One way or another I think the user is responsible for setting this and we should make it easy for them to do so in their own Makefile
and/or as an environment variable without having to modify Makefile.common.gpu
.
Also it looks like there are some other things on the same ALL_FLAGS line as cuda10.1 that are machine-dependent, e.g. cc35 vs cc60? What is this and does it also need to be an environment variable?
Sounds good. I will go ahead to use this approach. cc35 and cc60 are "compute capabilities". Those can be interpreted as version numbers that indicate what features are supported. Different generations of GPU has different compute capabilities.
More details can be seen at: https://docs.nvidia.com/cuda/cuda-c-programming-guide/index.html#compute-capabilities
I updated the makefile to use CUDA_VERSION and CUDA_CC.
CUDA_VERSION should be set to the version "nvcc --version" returns. CUDA_CC should be set to the compute capability supported by the machine you compile this code on.
The users are expected to set the two environment variables. They will be passed to the compiler as compilation flags: ALL_FFLAGS += -Mcuda=cuda$(CUDA_VERSION),$(CUDA_CC)
I would be a bit cautious about adding this to something like Makefile.common
even thought it is in a “GPU” version. Why not add those variables to the local makefile?
Maybe we should have the application point to a new common Makefile for the GPU, e.g.

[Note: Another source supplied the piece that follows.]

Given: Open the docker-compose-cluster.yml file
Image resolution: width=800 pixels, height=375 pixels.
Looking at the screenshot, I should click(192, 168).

CLAWMAKE = $(CLAW)/clawutil/src/Makefile.common.gpu
so there could be a common one for gpu applications without messing with the standard one.
Or maybe better to just have in the application Makefile as @mandli suggests, which might make it easier for the user to see exactly what's being set and modify it appropriately.
You mentioned two options for this case: 1) have the application point to a new common Makefile for the GPU. Users need to set variables like CUDA_PATH in their bash environment. 2) have user set variables like CUDA_PATH in their local Makefile.
For option 1, users don't have to set it multiple times for every example. Option 2 is easier for the user to see what's being set or what they need to set.
I can't come up with other reasonings here to compare the two. But this is an important design decision to make.
Any thoughts on which of the two option we should choose?
I tend to use the CUDA_PATH ?= default
in the local Makefiles for times like this where you can provide a default value but also override it in the environment.
Just updated it to use variables set in local Makefiles. Relevant changes are also made in: https://github.com/clawpack/amrclaw/pull/259 https://github.com/clawpack/geoclaw/pull/438
Rather than hardwiring in different CUDA versions for different computer names, would it be better to have a variable
CUDA_VERSION
or some such thing that a user could set as an environment variable? Most potential users won't have access to doppio or other machines listed in the Makefile.